Maria João Fernandes
"(..) a obra de arte o único meio de reaver o Tempo
Perdido (..)."
Marcel Proust, Em Busca do Tempo
Perdido (Vol. VII - O Tempo Redescoberto)
De Edifício da Escola Industrial Fernando Caldeira
(1903-1918) a Capitania do
Porto de Aveiro
1. História do Edifício
O Edifício da Capitania do Porto de Aveiro, ou dos
"arcos", hoje propriedade da Câmara Municipal de
Aveiro, é uma das primeiras obras de grande vulto do
projectista e
arquitecto, por mérito do trabalho que realizou,
Francisco Augusto da Silva Rocha. Em
1903 foi autor, como já referimos, da primeira
grande remodelação deste edifício, que então era
pertença do seu sogro João Pedro Soares, por motivo
da instalação nesse imóvel da Escola de Desenho
Industrial de que era Director.
Da história do edifício dá testemunho Rangel de
Quadros Oudinot, historiador
aveirense, citado por Manuel Rodrigues (1): "No Cojo,
no sítio do Ilhote, eleva-se um edifício onde está
a Aula Industrial. Pertenceu à família Ferreira
Pinto. Em 1880, começou a funcionar aí uma fábrica
de moagens a vapor, da qual era proprietário o Dr.

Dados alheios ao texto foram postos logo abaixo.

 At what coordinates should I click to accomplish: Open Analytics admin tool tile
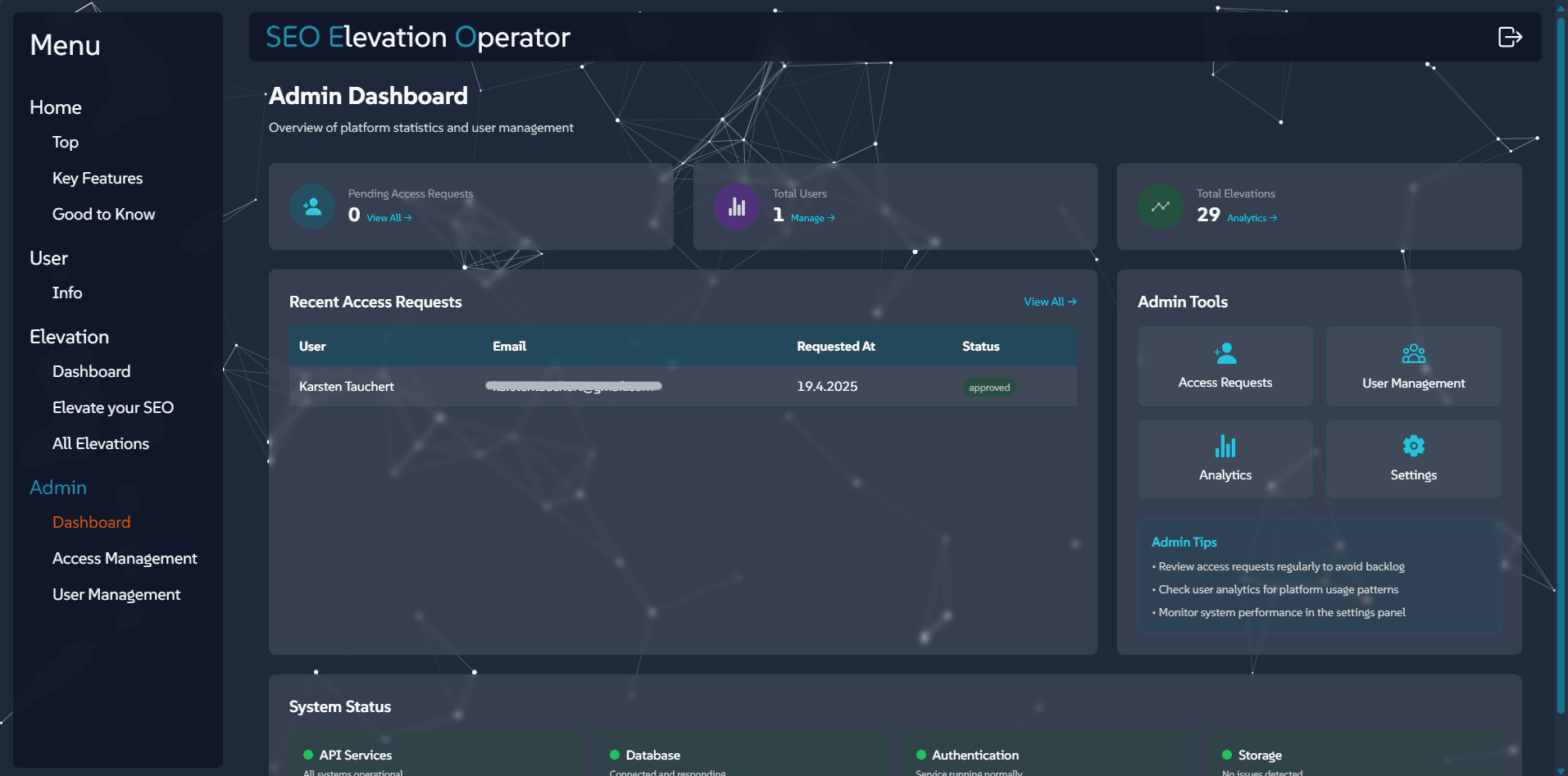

Francisco Lourenço de Almeida Medeiros, de Fermelã,
conhecido aqui pelo nome de Almeidinha (...) cuja
existência foi de curta duração "devido à má
administração do proprietário que nem dos próprios
haveres soube ser bom administrador". O autor situa
o edifício na malha urbana da cidade"
no sítio do Cojo ao nascente de um dos braços da
Ria. Até certa época, apenas teria um
andar e dava passagem para ele por uma ponte de
madeira. Foi construído em 1830 (...) "Sob o mesmo
andar, e como formando pequenas abóbadas, existiam
uns vãos em arco, onde umas rodas deveriam mover
umas mós colocadas no interior do edifício. E essas
rodas, destinadas como as de todos os moinhos de
água, deveriam girar com o fluxo e refluxo da Ria."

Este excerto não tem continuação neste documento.